San Francisco has the lowest.

 

More than 3,600 American health care workers died in Covid-19’s first year. A major cause was the lack of PPEs—Personal Protective Equipment like N95 masks and face shields for frontline workers. In the early part of the pandemic, 4,100 safety complaints were filed with the Labor Department’s workplace safety agency about the shortage. It did no good.
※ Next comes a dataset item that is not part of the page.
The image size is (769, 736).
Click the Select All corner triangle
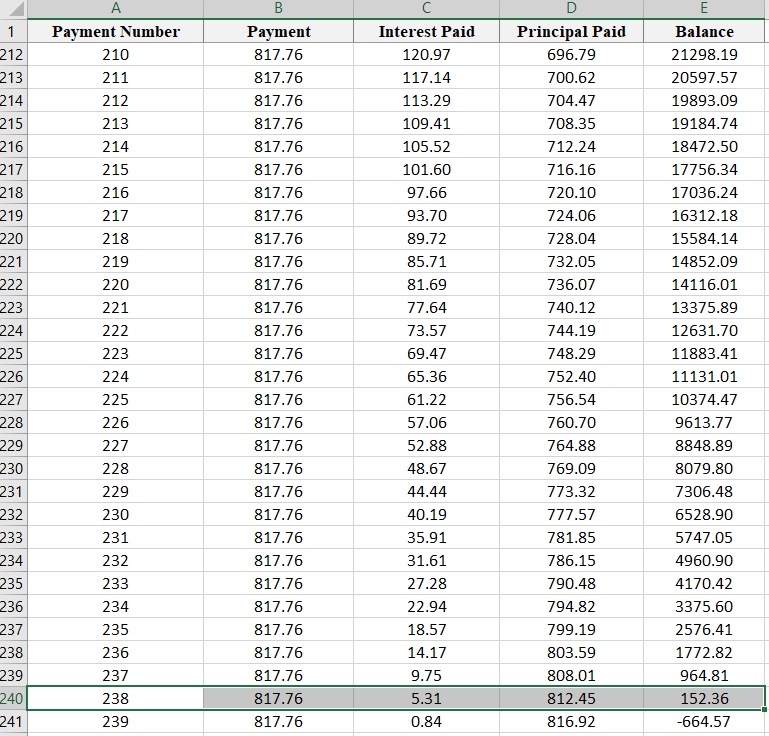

In one New Jersey hospital, 11 ER workers died.  “It literally decimated our staff,” a surviving ER nurse said.

 

Hispanic American communities have a higher rate of infections than any other racial or ethnic group.

 

The U.S. has the highest health care expenditures in the world, and lower life expectancy than the average of the world’s richest economies.

 

Analysis of almost 2 million Covid-19 patients of all ages, including children, found that nearly one-fourth of them have experienced “long haul”—Covid-19 after-effects—one month or more after their infection, including pain in nerves and muscles, migraines, heart abnormalities, and intestinal symptoms.

 

Scientists predict that pandemic diseases will become more common through the rest of this century.

 

“After 9/11 we came together against another kind of common enemy and began to heal.  Because of the nature of a pandemic—which prevents people from comforting one another—and the deterioration of American politics—a petri dish of division and hate—we failed as a country to fight the Covid-19 attack with the unified front we demonstrated 20 years earlier.”